He said about £500,000 a year is owed to the courts in Nottingham for littering, fly-tipping and leaving out bins. The money goes back into the fight against litter.
The number of people fined for environment-related crime – mainly littering but also dog fouling and cycling on pavements – fell by 21% last year.(2011/12)
The latest figures reveal nearly 5,454 fines were issued in Nottingham in 2011/12, compared to 6,940 in 2010/2011.
It costs £3.6m every year to keep the city streets clean.
Officers will remain ‘relentless’ in fight against litter louts
Fines for environmental crime - mainly littering - in the city fell by 21% in one year in Nottingham. So are city streets cleaner now than before? @Rebecca Sherdley @asked people what they thought
When Jay Weliczko dropped a cigarette from his car window he thought nothing of it.
But a few days later an official-looking letter dropped through his door, ordering him to pay a £60 fine for littering.
Jay, 41, of New Basford, who is the manager of Robin Hood Jacket Potatoes on the corner of Long Row, Nottingham, learned his lesson.
The fine might have been years ago, but now he always thinks twice about disposing of his litter.
Jay spoke to the Post as we hit the streets armed with the latest figures on just how many people have been fined for littering or allowing their dogs to foul the pavements.
Mr Weliczko said: "I chucked my cigarette out of the window and didn't think anything of it.
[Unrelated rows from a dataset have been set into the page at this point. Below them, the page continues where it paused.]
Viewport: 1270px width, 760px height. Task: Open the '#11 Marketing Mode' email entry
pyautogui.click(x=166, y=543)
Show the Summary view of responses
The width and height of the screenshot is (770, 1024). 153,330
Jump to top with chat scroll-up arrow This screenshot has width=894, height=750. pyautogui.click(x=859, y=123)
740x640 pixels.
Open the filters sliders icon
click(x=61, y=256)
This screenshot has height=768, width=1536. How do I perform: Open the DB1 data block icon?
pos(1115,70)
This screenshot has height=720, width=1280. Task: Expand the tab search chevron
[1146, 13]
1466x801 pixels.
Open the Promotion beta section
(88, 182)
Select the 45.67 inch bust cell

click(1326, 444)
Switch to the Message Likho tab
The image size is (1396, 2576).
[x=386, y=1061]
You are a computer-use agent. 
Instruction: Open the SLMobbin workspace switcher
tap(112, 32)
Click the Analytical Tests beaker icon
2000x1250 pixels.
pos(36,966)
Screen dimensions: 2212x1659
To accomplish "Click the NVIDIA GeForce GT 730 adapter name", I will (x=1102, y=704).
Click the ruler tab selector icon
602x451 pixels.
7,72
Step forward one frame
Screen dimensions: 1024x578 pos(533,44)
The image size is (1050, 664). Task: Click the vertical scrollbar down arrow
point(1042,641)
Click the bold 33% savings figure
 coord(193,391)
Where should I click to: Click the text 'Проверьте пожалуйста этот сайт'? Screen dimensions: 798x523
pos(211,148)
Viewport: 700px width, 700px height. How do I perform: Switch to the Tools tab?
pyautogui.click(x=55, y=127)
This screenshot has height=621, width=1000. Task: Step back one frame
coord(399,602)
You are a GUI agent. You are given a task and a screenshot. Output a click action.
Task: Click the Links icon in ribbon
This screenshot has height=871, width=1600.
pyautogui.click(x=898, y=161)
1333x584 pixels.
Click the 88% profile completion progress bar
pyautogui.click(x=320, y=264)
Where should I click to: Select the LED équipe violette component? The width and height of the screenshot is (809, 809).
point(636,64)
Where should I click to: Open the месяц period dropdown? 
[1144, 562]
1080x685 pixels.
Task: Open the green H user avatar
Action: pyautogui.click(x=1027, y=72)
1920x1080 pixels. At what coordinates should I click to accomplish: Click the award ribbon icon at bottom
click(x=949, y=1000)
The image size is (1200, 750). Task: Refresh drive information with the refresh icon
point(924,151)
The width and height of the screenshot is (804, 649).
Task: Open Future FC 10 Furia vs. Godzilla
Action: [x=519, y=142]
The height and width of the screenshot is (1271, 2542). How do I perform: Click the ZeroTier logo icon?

There must have been a warden watching who took my registration. It cost me £60.
"I'm more alert now to throwing my litter away."
On litter bugs, he said: "I think for the first offence you should get a warning. Next time you should get a fine.
"It is bad in the city [litter wise] Monday to Thursday. On a Saturday morning there is rubbish everywhere. It's mainly McDonalds' wrappers."
More than 1,000 people in one year were penalised for throwing cigarettes out of their cars; 3,013 for littering in the street; and 843 for not moving their wheelie bins. Bins should be moved off the pavement within eight hours of collection as they are deemed an obstruction and unsightly.
The city has 100 Community Protection Officers helping to keep the streets clean.
Their job has been made easier by the solar-powered 'Big Belly' bins that compact waste and send out e-mails when they are full.
Richard Antcliff, head of neighbourhood enforcement for Community Protection, said: "We'll remain relentless in tackling anything that affects citizens' quality of life. This ultimately may include enforcement action and fines and we make no apologies for that.
"We're the UK's cleanest large city for the third year running and will do everything in our power to remain so. From fly-tipping to dog fouling, if you know of a perpetrator in your area get in touch with our anti-social behaviour helpline on 9152020 and our officers will deal with it."
Neil Fincham, centre manager of The Exchange shopping arcade and chairman of the Nottingham BID place management advisory group, said: "To attract visitors it's important to keep the city uniformly clean and tidy to make sure there is a well-groomed look and feel right across the city.
"Making the city a clean, more welcoming place for shoppers and fun-seekers is vitally important for business, and the Nottingham BID plays an integral part in creating an appealing environment."
Jasmin Barlow-Wilkinson, owner of Homemade café, Hockley, said: "The streets around us are generally clean. But I don't know why people throw things down. They wouldn't do it in their house."